20. What are the setting for 123I if the window as set to 20%? (159 keV)
21. Name the different types of collimators and define the specific characteristics of each (HR, HS, Converging, Diverging, and Pinhole).
22. When you distance between the patient and the detector you increase scatter. Why is this a true statement?
23. What are the components that would make up an ideal radiopharmaceutical?
24. Identify the different physiological methods in which a radiopharmaceutical is picked up by an organ or disease state.
25. Discuss the physiology behind 99mTcMDP and how it incorporates into bone tissue.
26. There are three basic types of imaging procedures in bone imaging. Compare therm: spot views, three phase, and whole body.
27. Review bone diseases presented in lecture - what makes a bone scan positive?
28. Identify the two different lung radiopharmaceuticals and discuss their mode of uptake.
    1. Ventilation
    2. Perfusion
29. Compare match to mis-match defects in lung imaging and apply the diseases (PE and COPD). How do they differ?
30. Identify the basic protocols for lung perfusion and aerosol ventilation.
31. Identify the parts of a lung ventilation system (aerosol).
32. In the thyroid, identify the steps to the bio-feedback loop that regulates hormone production.

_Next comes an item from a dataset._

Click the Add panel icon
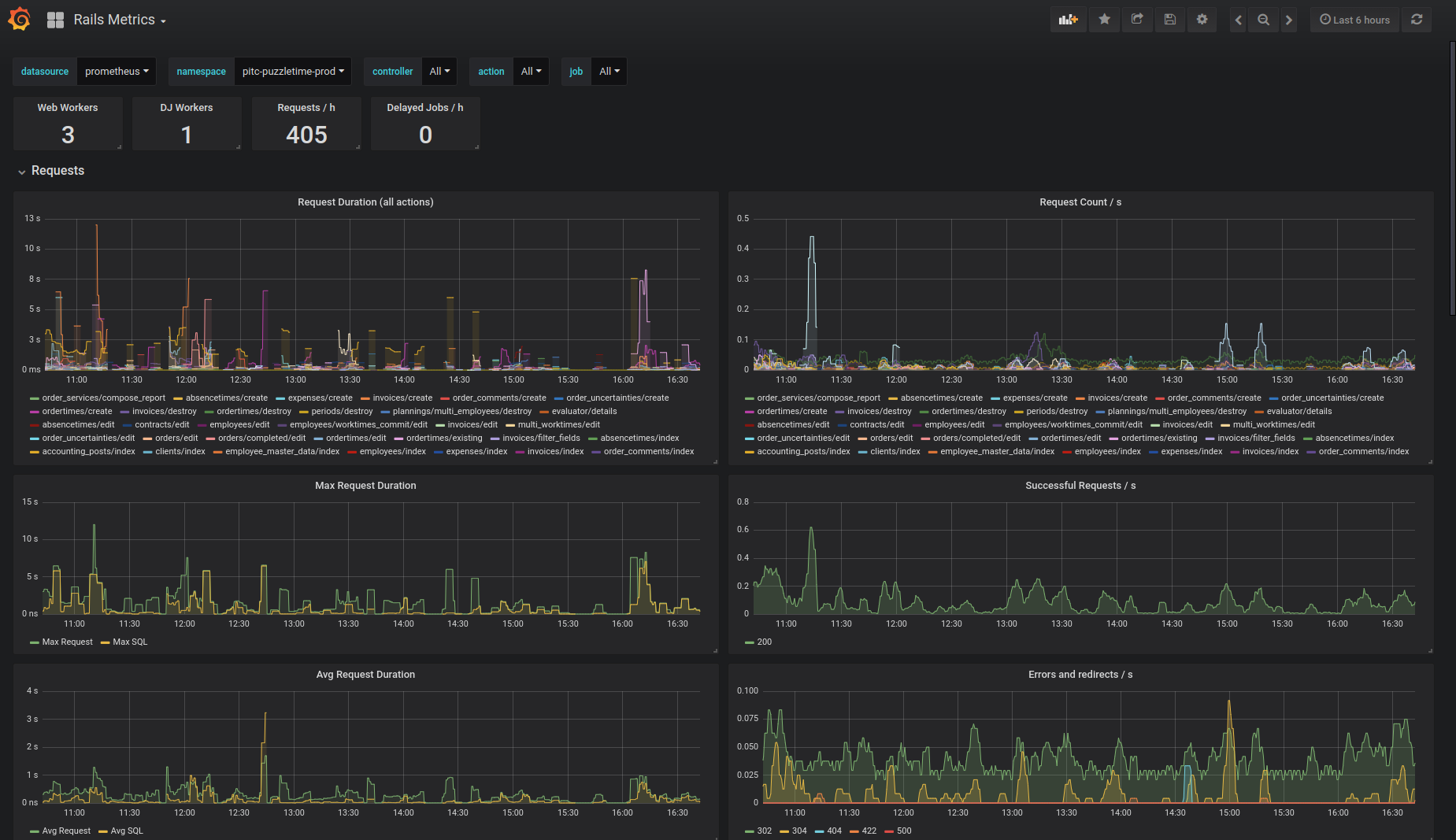Image resolution: width=1456 pixels, height=840 pixels. [1068, 20]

33. Define hyper/hypothyroidism.
34. Calculate a thyroid uptake given the following data: (Pill at 0 hr = 1,000,151, Rm Bkg at 0 hr = 151, Patient thyroid at 24 hr = 91,223, Pt Bkg at 24 hr = 1,223) (decay factor for 24 hrs - 0.278). Answer - 32%
35. Define the steps required to image a thyroid.
36. Calculate an ejection fraction of a gal bladder where Pre CCK = 58,778 cts and 15 minutes = 12,457 cts. Answer - 79%
37. Identity the disease processes seen in hepatobiliary and liver/spleen imaging.
38. What are the basic steps required to image the GB and REC system?
39. Define the pathophysiology for sulfur colloid and IDA tracers.
40. Identify the different types of radiopharmaceuticals used in renal imaging and understand the associated physiology.
41. Calculate ERPF when GFR value is given.
42. Understand the application of a ROIs and their association with time activity curves in a renograms.
43. Explain how uptake in the kidney is evaluated over time using the RIOs.
44. Discuss the basics components of SPECT in relationship to Filter Backprojection.
45. What are the three projections seen in a processed SPECT scan.
46. Define the blood brain barrier (BBB).
47. Compare the radiopharmaceuticals that cross the BBB and those that do not (non-BBB).
48. Apply radiopharmaceuticals used to image brain death (BBB and non-BBB).
49. Identify the uses of: Ioflupane, FDG, Vizamyl in brain imaging.
50. Define the difference between a photon and a gamma ray.
51. Consider the differences in instrumentation when assess PET vs. gamma camera:
    1. Define the two types of rejection circuits
    2. Compare BGO to LSO/LYSO
    3. Compare and contrast images that are attenuated corrected vs non-attenuated.
52. Define the pathophysiology behind 18FDG.
53. Review the application of 18FDG in neurology, oncology, and cardiology
54. Understand the relationship between the amount of energy given to the positron and its effect in resolution.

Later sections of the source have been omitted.